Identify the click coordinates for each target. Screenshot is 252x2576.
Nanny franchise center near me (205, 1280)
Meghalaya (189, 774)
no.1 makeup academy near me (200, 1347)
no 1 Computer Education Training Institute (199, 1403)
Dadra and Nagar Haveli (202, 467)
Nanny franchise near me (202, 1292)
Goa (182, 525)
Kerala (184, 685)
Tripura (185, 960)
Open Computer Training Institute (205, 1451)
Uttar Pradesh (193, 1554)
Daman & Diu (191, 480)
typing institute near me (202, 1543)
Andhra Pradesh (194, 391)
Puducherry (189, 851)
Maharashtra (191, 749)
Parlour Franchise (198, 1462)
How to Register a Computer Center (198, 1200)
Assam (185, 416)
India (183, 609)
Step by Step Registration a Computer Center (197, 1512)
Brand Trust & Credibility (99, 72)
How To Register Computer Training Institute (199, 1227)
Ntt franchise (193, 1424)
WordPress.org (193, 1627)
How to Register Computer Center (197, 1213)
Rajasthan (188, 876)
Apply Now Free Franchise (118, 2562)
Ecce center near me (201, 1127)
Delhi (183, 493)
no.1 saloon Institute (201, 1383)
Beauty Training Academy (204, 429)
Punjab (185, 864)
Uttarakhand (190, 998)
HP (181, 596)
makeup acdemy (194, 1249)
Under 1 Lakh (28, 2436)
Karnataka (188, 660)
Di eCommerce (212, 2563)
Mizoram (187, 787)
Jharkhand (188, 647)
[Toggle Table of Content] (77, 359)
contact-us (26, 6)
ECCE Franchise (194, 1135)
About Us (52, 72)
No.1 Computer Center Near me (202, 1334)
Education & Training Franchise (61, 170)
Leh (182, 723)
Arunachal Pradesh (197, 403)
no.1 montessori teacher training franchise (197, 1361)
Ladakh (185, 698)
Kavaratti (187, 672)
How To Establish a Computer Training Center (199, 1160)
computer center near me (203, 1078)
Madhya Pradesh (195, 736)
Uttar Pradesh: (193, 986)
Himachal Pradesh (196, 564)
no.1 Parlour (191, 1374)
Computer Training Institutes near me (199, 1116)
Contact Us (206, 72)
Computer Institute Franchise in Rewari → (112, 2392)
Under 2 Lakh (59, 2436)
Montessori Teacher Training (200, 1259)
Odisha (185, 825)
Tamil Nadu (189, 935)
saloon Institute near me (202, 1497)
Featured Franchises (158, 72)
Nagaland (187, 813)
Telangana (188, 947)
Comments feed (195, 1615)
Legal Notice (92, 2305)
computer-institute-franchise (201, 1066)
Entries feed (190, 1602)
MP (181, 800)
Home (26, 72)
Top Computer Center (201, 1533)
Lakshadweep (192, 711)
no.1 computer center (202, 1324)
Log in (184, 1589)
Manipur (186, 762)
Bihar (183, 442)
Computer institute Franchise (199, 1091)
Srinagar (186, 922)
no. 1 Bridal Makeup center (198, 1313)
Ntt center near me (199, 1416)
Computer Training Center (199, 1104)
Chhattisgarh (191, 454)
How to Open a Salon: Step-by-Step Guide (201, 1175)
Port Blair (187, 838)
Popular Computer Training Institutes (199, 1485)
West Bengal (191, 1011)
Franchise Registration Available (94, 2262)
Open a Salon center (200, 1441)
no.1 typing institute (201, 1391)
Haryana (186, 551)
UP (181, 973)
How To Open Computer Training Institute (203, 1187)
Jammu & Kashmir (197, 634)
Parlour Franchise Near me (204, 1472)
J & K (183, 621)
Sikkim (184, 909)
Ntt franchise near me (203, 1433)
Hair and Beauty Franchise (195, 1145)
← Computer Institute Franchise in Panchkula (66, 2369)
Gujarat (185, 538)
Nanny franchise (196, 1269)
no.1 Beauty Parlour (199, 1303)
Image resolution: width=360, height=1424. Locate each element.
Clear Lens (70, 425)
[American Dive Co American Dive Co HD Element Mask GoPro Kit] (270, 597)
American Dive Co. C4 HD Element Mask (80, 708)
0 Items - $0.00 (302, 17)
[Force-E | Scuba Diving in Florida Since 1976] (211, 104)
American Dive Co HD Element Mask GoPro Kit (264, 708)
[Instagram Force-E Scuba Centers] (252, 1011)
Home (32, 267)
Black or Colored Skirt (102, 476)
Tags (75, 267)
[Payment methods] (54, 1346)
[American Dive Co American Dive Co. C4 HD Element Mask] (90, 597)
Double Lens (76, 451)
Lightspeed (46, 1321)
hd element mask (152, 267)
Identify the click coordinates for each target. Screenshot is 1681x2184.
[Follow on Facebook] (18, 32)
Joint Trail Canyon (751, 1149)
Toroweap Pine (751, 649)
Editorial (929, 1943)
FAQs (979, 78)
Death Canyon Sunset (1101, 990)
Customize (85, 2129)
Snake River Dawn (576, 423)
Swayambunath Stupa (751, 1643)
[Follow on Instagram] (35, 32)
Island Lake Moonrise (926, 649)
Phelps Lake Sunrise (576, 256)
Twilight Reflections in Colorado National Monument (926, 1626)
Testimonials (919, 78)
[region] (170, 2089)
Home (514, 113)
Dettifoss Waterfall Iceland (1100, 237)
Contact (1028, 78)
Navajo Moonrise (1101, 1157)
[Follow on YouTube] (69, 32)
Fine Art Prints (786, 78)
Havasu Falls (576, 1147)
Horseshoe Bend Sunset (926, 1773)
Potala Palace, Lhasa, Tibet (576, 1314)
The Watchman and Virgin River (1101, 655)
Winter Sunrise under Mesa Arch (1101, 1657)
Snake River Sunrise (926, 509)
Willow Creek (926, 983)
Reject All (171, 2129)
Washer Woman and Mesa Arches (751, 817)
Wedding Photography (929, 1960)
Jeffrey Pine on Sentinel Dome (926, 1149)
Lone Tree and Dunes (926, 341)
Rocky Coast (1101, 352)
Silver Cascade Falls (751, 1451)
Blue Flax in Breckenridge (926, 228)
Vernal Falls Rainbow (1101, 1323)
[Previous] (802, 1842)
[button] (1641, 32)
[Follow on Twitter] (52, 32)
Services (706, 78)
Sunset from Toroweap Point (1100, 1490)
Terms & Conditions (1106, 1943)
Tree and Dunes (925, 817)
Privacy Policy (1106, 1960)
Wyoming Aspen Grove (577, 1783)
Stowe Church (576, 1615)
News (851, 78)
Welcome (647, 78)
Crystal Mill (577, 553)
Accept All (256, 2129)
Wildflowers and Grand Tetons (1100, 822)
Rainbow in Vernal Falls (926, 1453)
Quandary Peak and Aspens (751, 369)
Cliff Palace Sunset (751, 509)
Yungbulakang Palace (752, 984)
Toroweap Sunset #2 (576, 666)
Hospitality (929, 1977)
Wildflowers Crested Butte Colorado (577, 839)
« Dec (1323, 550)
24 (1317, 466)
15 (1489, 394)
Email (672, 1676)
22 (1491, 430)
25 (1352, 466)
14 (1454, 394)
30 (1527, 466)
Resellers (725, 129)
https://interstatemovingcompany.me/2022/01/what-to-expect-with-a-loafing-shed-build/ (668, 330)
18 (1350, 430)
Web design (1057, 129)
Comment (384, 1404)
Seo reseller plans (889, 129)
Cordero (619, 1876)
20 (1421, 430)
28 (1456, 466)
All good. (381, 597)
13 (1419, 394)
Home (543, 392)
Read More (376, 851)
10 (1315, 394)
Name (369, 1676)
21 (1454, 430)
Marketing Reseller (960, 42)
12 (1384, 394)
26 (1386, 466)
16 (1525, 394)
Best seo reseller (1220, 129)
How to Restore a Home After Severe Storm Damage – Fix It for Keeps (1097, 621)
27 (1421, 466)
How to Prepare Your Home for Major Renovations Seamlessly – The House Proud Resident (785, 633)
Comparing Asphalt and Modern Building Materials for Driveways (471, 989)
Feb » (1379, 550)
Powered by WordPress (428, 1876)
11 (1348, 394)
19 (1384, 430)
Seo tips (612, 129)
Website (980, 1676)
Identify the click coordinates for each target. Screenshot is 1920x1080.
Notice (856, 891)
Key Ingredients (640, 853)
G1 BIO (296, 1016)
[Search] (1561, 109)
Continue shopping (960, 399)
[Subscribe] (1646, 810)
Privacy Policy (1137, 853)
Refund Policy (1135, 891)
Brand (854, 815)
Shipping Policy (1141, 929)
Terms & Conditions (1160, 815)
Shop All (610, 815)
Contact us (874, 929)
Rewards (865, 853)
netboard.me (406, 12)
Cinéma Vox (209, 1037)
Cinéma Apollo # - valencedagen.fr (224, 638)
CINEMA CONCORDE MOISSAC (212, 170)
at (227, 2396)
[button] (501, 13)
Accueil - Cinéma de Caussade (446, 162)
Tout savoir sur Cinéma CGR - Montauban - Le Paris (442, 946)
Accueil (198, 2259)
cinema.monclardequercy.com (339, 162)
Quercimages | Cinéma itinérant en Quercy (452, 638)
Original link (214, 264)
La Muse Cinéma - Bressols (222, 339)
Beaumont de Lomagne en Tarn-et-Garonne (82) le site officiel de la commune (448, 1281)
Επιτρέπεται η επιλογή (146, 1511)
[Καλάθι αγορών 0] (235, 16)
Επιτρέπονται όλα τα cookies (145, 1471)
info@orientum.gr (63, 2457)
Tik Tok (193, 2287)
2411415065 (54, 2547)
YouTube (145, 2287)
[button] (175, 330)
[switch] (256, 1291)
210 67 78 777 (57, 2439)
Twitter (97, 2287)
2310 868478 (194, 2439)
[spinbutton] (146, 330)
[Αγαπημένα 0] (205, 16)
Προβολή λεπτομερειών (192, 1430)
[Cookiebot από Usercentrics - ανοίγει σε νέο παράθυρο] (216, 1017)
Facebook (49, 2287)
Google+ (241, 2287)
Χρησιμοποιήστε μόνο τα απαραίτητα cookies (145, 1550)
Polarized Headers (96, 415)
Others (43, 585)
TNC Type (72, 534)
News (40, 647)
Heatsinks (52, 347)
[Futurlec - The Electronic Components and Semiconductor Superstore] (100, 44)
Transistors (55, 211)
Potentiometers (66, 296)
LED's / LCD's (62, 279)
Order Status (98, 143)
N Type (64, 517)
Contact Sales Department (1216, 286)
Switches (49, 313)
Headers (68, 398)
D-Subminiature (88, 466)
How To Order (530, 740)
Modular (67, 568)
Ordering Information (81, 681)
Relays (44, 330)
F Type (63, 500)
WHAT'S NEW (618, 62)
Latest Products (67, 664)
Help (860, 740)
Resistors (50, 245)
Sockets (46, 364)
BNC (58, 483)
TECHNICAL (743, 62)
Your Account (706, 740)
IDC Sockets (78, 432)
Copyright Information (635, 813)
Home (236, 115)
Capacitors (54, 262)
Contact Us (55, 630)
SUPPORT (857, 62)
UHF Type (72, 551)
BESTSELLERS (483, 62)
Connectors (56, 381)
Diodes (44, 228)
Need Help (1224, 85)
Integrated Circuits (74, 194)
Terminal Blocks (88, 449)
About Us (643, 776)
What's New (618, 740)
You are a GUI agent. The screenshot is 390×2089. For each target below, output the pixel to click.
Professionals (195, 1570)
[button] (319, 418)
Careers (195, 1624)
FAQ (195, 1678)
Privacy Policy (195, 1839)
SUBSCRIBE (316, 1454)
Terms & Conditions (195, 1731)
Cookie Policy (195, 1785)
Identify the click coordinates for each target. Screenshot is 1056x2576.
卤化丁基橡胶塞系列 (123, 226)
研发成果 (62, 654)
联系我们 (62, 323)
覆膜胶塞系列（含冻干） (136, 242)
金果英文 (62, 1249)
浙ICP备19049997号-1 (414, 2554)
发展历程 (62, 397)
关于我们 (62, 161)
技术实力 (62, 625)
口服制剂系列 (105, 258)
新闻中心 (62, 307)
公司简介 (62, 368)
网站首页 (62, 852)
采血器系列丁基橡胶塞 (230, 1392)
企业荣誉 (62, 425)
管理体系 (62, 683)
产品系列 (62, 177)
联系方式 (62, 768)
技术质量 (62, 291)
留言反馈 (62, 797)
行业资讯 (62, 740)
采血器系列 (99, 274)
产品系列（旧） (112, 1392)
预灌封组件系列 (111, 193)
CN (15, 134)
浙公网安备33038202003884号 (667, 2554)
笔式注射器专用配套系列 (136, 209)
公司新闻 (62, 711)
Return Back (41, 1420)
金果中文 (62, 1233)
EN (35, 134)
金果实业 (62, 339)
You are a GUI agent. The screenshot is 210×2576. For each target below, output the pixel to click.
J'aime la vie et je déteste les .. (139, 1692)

————————

EXERCISE
Of the entries listed above, reproduce only the lines starting at the line containing "Brand (854, 815)" and ending at the line containing "La Muse Cinéma - Bressols (222, 339)". Include both, exactly as they stand.

RESULT FOR THIS EXERCISE
Brand (854, 815)
Shipping Policy (1141, 929)
Terms & Conditions (1160, 815)
Shop All (610, 815)
Contact us (874, 929)
Rewards (865, 853)
netboard.me (406, 12)
Cinéma Vox (209, 1037)
Cinéma Apollo # - valencedagen.fr (224, 638)
CINEMA CONCORDE MOISSAC (212, 170)
at (227, 2396)
[button] (501, 13)
Accueil - Cinéma de Caussade (446, 162)
Tout savoir sur Cinéma CGR - Montauban - Le Paris (442, 946)
Accueil (198, 2259)
cinema.monclardequercy.com (339, 162)
Quercimages | Cinéma itinérant en Quercy (452, 638)
Original link (214, 264)
La Muse Cinéma - Bressols (222, 339)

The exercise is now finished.